La Joconde : histoire vraie, modèles et légendes enfin démêlées

Un tableau peut traverser cinq siècles sans jamais révéler tous ses secrets. Le nom du modèle représenté par Léonard de Vinci n’apparaît dans aucun acte officiel, et les archives des Médicis restent muettes sur les commandes exactes de l’œuvre.

Le consensus académique s’est longtemps construit sur des hypothèses contradictoires, renforcées par des témoignages de contemporains, souvent sujets à caution. Même les analyses scientifiques n’ont pas levé toutes les ambiguïtés quant à l’identité du sourire le plus célèbre du monde.

La Joconde : ce que l’on sait vraiment sur son histoire et ses origines

L’histoire de la Joconde s’ancre d’abord dans le tumulte de la Florence du début du XVIe siècle, dans l’atelier de Léonard de Vinci. Entre 1503 et 1506, le peintre concentre son génie sur le portrait d’une femme dont l’identité fait couler beaucoup d’encre. Les écrits de Giorgio Vasari, biographe incontournable de la Renaissance, avancent le nom de Lisa Gherardini, épouse de Francesco del Giocondo, un marchand de soie florentin fortuné. On raconte que ce dernier aurait commandé le tableau à Léonard, mais aucun document ne vient le confirmer. Les indices se font rares, la parole se transmet, et la figure de Lisa Gherardini s’impose sans jamais s’imprimer noir sur blanc dans les archives.

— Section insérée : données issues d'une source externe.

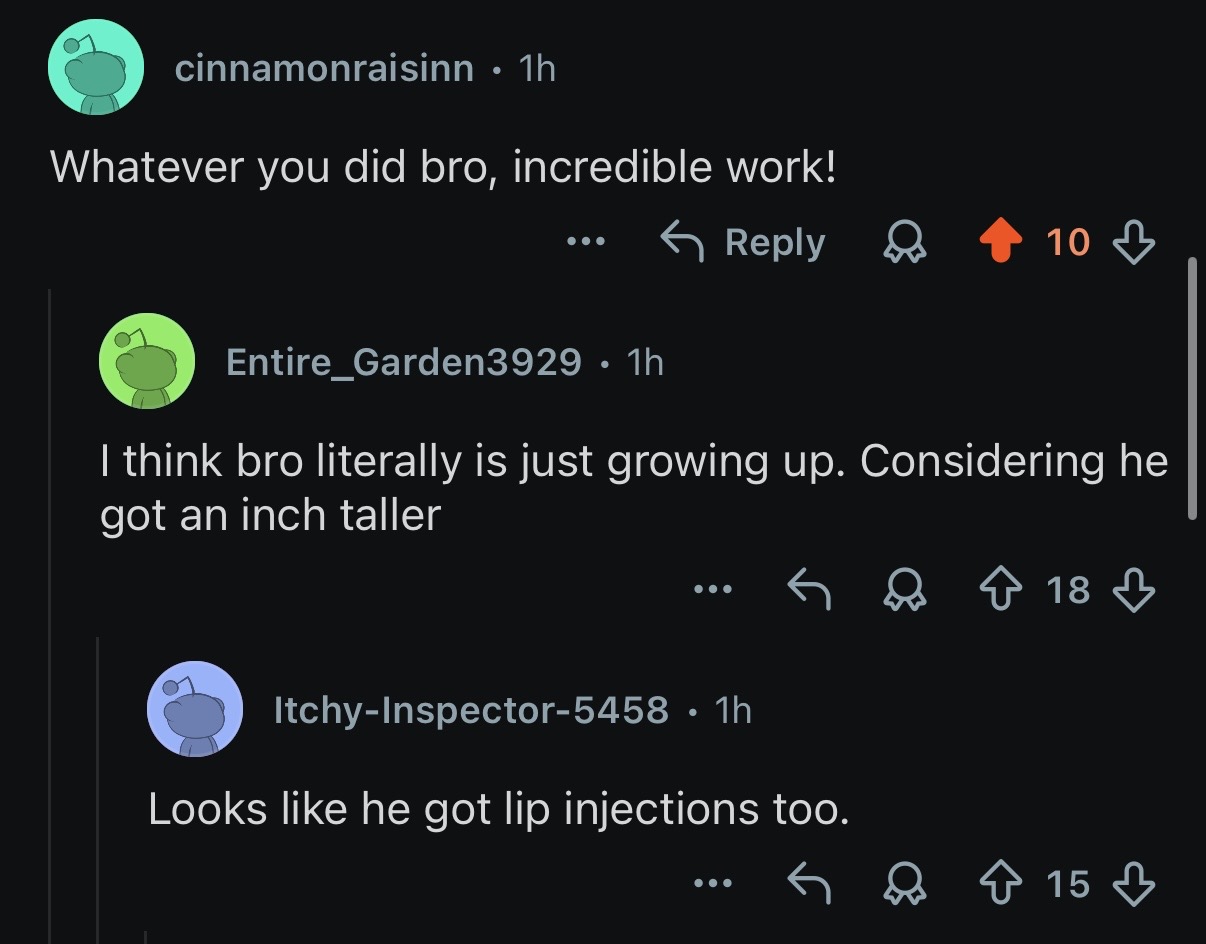Reply to Entire_Garden3929's comment

pos(809,589)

Le tableau, aussi appelé Mona Lisa, quitte l’Italie pour la France vers 1516, lorsque Léonard accepte l’invitation de François Ier. Le roi acquiert la toile, qui circule de Fontainebleau à Versailles, puis aux Tuileries. Louis XIV la promène à travers ses palais, jusqu’à ce que le portrait rejoigne, pour de bon, les collections du musée du Louvre à Paris. À l’époque napoléonienne, Joséphine de Beauharnais installe même la Joconde dans ses appartements privés, preuve que le tableau fascine jusqu’au sommet du pouvoir.

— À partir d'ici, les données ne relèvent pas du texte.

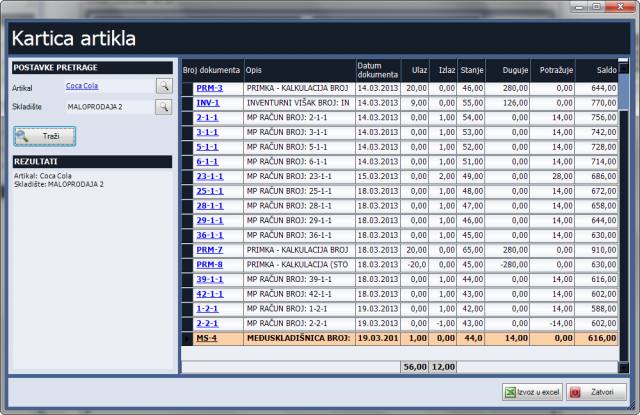Open the Coca Cola article link

[x=82, y=87]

Pour suivre la trace de la Joconde, voici les lieux marquants où elle a été exposée ou déplacée au fil des siècles :

  • Fontainebleau
  • Versailles
  • Tuileries
  • Musée du Louvre

Mais la peinture n’a pas connu qu’une vie de château. En 1911, Vincenzo Peruggia la dérobe pour, dit-il, la restituer à l’Italie. Après deux années d’errance, elle réapparaît à Florence. Pendant les deux guerres mondiales, le chef-d’œuvre disparaît temporairement du Louvre, caché dans des abris successifs : Chambord, Amboise, Bordeaux, Toulouse, Montauban et Quercy. Chaque étape ajoute une couche à sa légende, sans jamais altérer le fil de son histoire. Aujourd’hui, au cœur du Louvre, la Joconde s’impose, silencieuse, témoin de la vie du musée, mais aussi de celle de la France et de Paris.

Modèles, énigmes et légendes : démêler le vrai du mythe autour du chef-d’œuvre de Léonard de Vinci

Si l’on s’intéresse au dossier modèles et légendes autour de la Joconde, on découvre un entrelacs d’hypothèses, de récits et de spéculations. Le silence de Léonard sur l’identité du modèle laisse la porte ouverte à toutes les interprétations. Giorgio Vasari nomme Lisa Gherardini, mais d’autres voix se font entendre : certains critiques d’art avancent un Julien de Médicis, d’autres imaginent une figure double, androgyne, voire un autoportrait masqué du peintre. Pourtant, ces pistes restent fragiles, aucune source solide ne venant en appui.

Ce qui fascine, c’est d’abord ce sourire énigmatique, capable de désarçonner le regard du visiteur. La Joconde semble observer tout autant qu’elle est observée, installant un doute persistant. Cette ambiguïté irrésolue a nourri le mythe, bien plus que les débats sur le nom du modèle. Les néo-impressionnistes, en particulier Renoir et Maurice Denis, rendent hommage à ce chef-d’œuvre qui traverse les époques. Des créateurs comme Paul Braffort ou Barbara s’en emparent, chacun à leur manière, et ajoutent une pierre à la légende, la faisant résonner jusque dans la culture populaire.

La Joconde ne reste pas confinée au Louvre. Son image voyage, s’expose à Washington, New York, Moscou, Tokyo. À chaque étape, elle alimente rumeurs, fake news et exégèses pointues. Près d’un visiteur sur cinq franchit les portes du musée parisien pour l’apercevoir, entraîné par la renommée de ce portrait de femme devenu icône mondiale. Impossible de la réduire à une identité précise : la Joconde s’est muée en énigme collective, entre histoire, art et imaginaire, un mystère qui continue de passionner et d’échapper à toute tentative de clôture définitive.